It became customary to study the stability, lifetime, dynamics, thermodynamics and transport properties of localized nanoscale magnetization particles such as skyrmionics by classical spin-lattice models with pairwise Heisenberg-type exchange interactions. The mapping of fermionic many-body systems onto a classical Heisenberg model is a nontrivial thing and by far not unique. In this presentation I motivate beyond Heisenberg multi-spin interactions . I give examples, where these interactions play a decisive role . I focus on MnGe in the B20- phase, which exhibits a three-dimensional spin-texture. We introduce a novel class of magnetic exchange interactions  – the topological-chiral interactions (TCI) rooted in the socalled topological orbital moment, which manifests as a result of finite scalar spin chirality in non-coplanar magnets. The long-wave length limit of the interactions relates to the highly acclaimed Faddeev model demonstrating that the interaction is an origin of 3D magnetization textures all the way down to hopfions.
 M. Hoffmann, S. Blügel, PRB 10, 024418 (2019).
 A. Krönlein, M. Schmitt, M. Hoffmann, J. Kemmer, N. Seubert, M. Vogt, J. Küspert, M. Böhme, B. Alonazi, J. Kügel, H. A. Albrithen, M. Bode, G. Bihlmayer, and S. Blügel, PRL 120, 207202 (2018).
 S. Grytsiuk, J.-P. Hanke, M. Hoffmann, J. Bouaziz, O. Gomonay, G. Bihlmayer, S. Lounis, Y. Mokrousov, S. Blügel, Nat. Commun. 11, 511 (2020).
Bio: Stefan Blügel is Full Professor at the Department of Physics of the German Excellence University RWTH Aachen and he is Institute Director of the department Quantum Theory of Materials member of the Peter Grünberg Institute and the Institute for Advanced Simulation.
He studied Physics at the University of Saarbrücken in Germany, at the college of William and Mary in Virginia (US) and at the RWTH Aachen University where he finished his Master degree in physics in 1977, his PhD in Physics in 1988 and his Habilitation in Physics in 1996. He was postdoc between 1988 and 1990 with Professor Terakura at the Institute for Solid State Physics at the Tokyo University in Japan.
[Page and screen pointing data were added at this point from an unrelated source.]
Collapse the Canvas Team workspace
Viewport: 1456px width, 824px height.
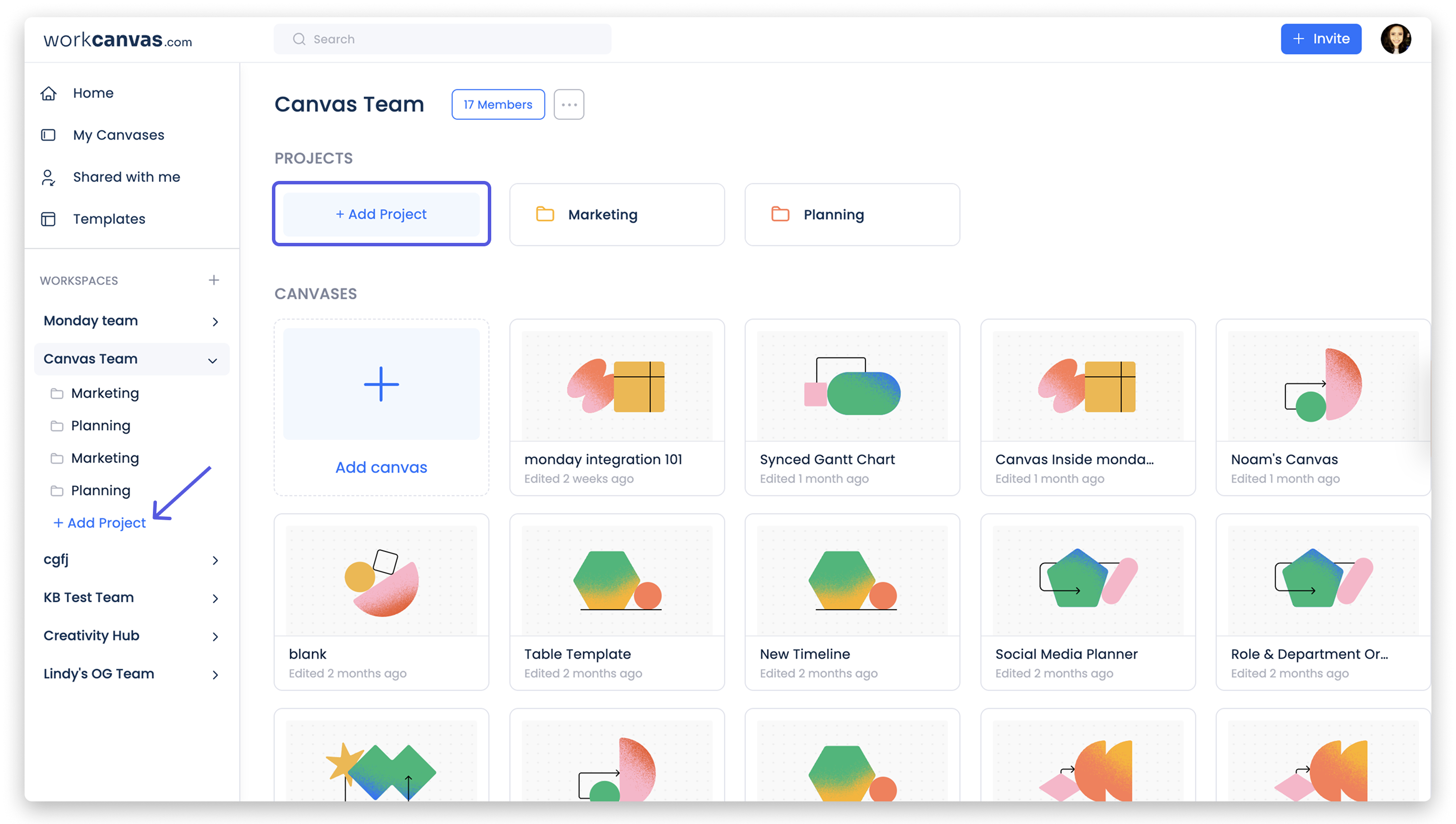pos(213,359)
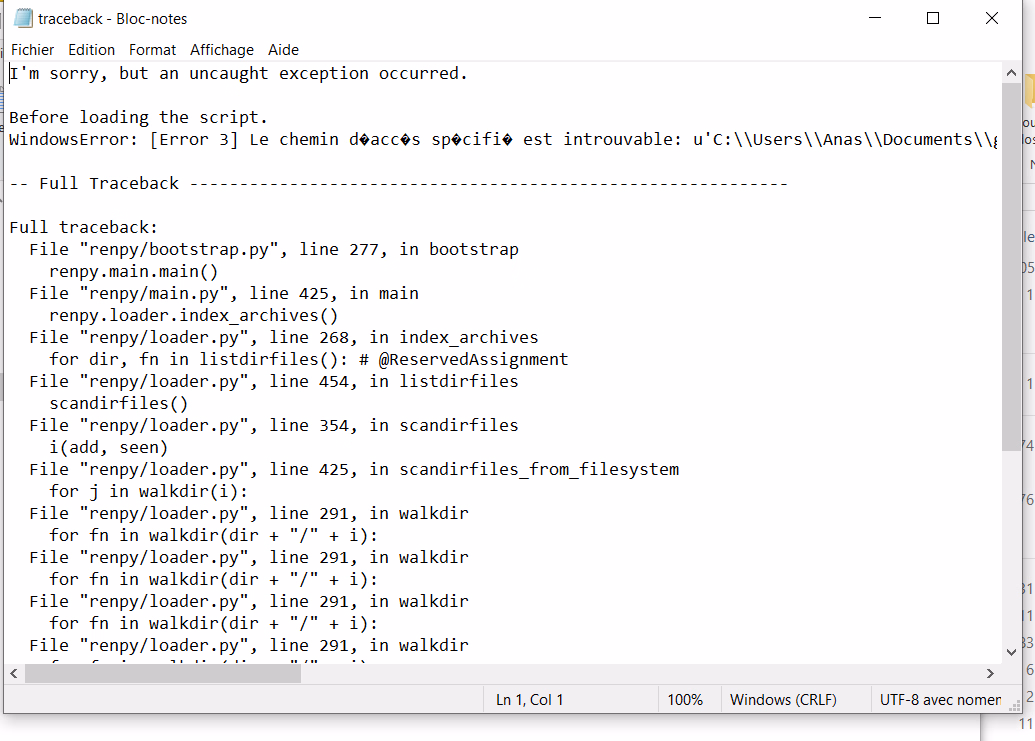Minimize the traceback Bloc-notes window
This screenshot has height=741, width=1035.
pyautogui.click(x=875, y=18)
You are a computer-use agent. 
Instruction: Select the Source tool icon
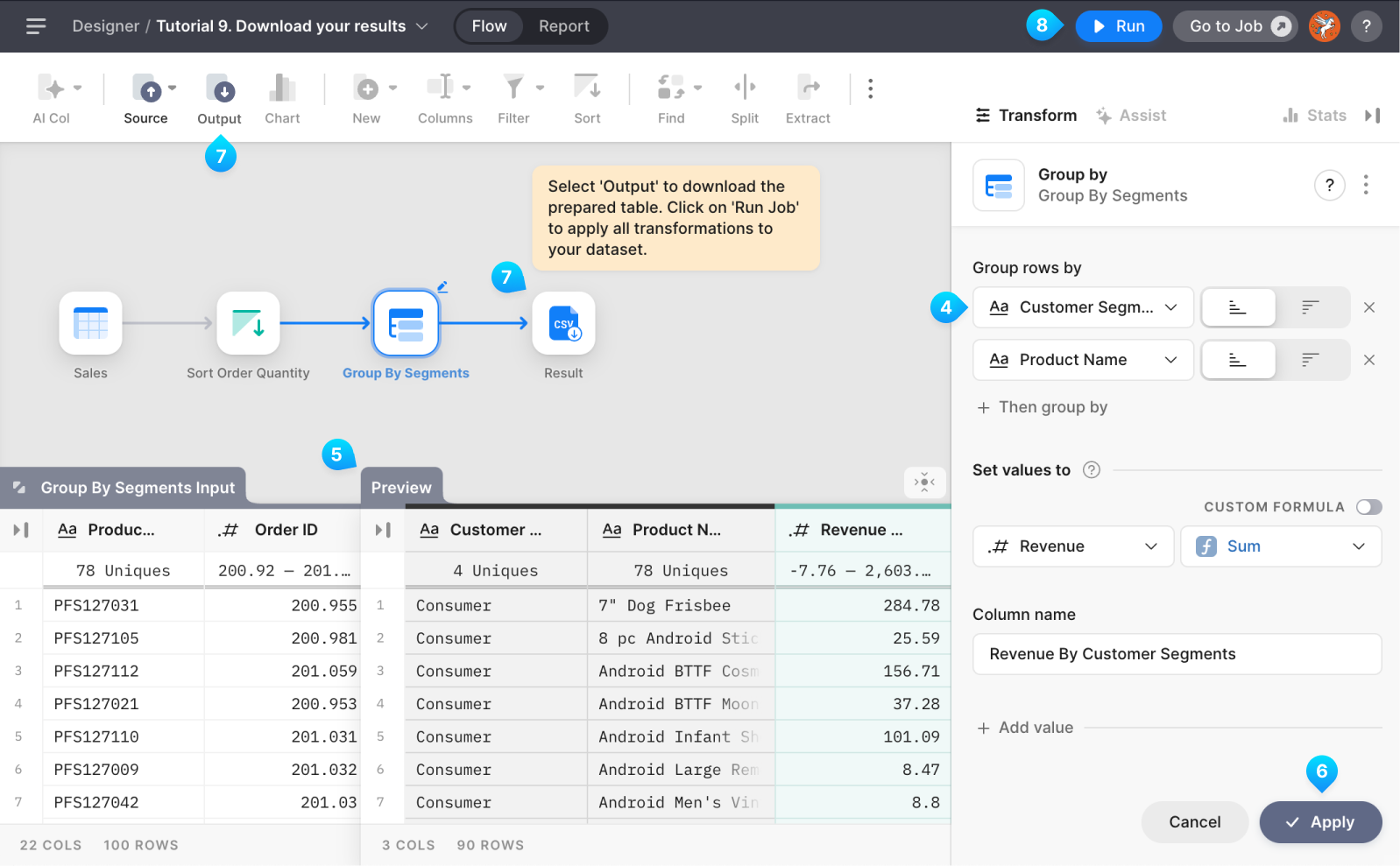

The scientific key-interest of Stefan Blügel lies in the field of Density functional theory in combination with magnetism, spintronics, spin-orbit related phenomena, low-dimensional physics, 2D-materials and quantum materials. He and his group develop all-electron density functional theory methods for these fields, in particular the Full-potential Linearized Augmented Plane Wave open source code FLEUR and also Korringa-Kohn-Rostoker Green function methods. He tries to develop these methods in the direction of exascale and high-throughput computing. He is one of the discoverers of the interface Dzyaloshinskii-Moriya Interaction.
He advised about 77 PhD students, published about 540 papers in refereed journals which have cited about 24000 times. He received several national prizes and a Synergy Grant of the European Research Council.